Text

——————

Historical Land and Labor Acknowledgment
In humility, we recognize and acknowledge that we at Trinity Church in the Episcopal Diocese of Missouri worship and live on the traditional ancestral lands of the Osage Nation, the Illiniwek/Peoria Tribe, the O-Gah-Pah (Quapaw) Tribe, the Otoe-Missouria Tribe, and other First Peoples. We recognize our mutual dependence upon and benefit from this land; we proclaim our solidarity with and our debt to the Peoples who first claimed and improved this land as their home. We acknowledge our complicity in the process of colonization that dispossessed the First Peoples from their ancestral lands. We affirm our commitment to stand with indigenous communities today and henceforth as they seek justice and resist continued threats to their sovereignty and humanity.

——————

Supplied data

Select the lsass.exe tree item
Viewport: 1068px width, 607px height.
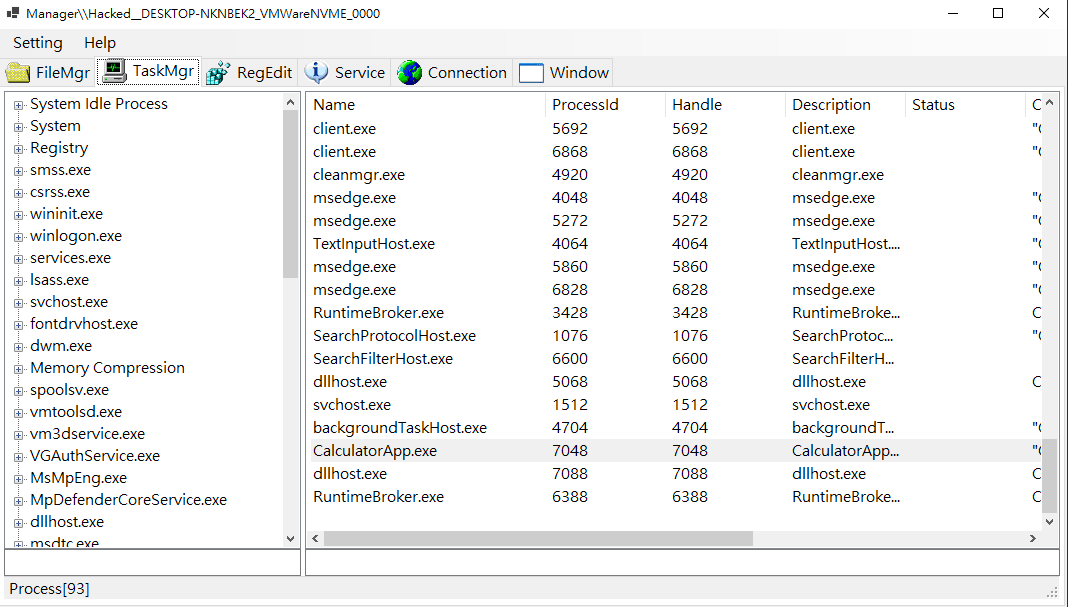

——————

What this exercise asks
A - Reproduce the part of the land acknowledgment between "Historical Land and" and "sovereignty and humanity.", inclusive, word for word.
B - According to the land acknowledgment, which diocese is Trinity Church in?
C - Write a continuation of the land acknowledgment that picks up after its final sentence.
The lines have no connection to the land acknowledgment.

Solved problems
A -
Historical Land and Labor Acknowledgment
In humility, we recognize and acknowledge that we at Trinity Church in the Episcopal Diocese of Missouri worship and live on the traditional ancestral lands of the Osage Nation, the Illiniwek/Peoria Tribe, the O-Gah-Pah (Quapaw) Tribe, the Otoe-Missouria Tribe, and other First Peoples. We recognize our mutual dependence upon and benefit from this land; we proclaim our solidarity with and our debt to the Peoples who first claimed and improved this land as their home. We acknowledge our complicity in the process of colonization that dispossessed the First Peoples from their ancestral lands. We affirm our commitment to stand with indigenous communities today and henceforth as they seek justice and resist continued threats to their sovereignty and humanity.

B - The Episcopal Diocese of Missouri.

C -
We are also cognizant that the history of the Episcopal Church is intertwined with the history of colonialism and slavery in the United States. More than four centuries ago, the first Africans were brought to the Americas and enslaved. Two centuries ago, enslaved and indigenous persons contributed to the exploration of this state by Lewis and Clark. Our state’s history is entangled with both the Missouri Compromise making this state officially a slave state, and the cases of Scott v. Emerson that petitioned for Dred and Harriet Scott’s emancipation. We acknowledge the tragic legacy of slavery in our diocese, and the blood, sweat, and tears of enslaved people that soak the earth beneath our feet in Missouri. This legacy persists today as we continue to work towards racial justice, equity, liberation, and community, here in Missouri and across the Episcopal Church.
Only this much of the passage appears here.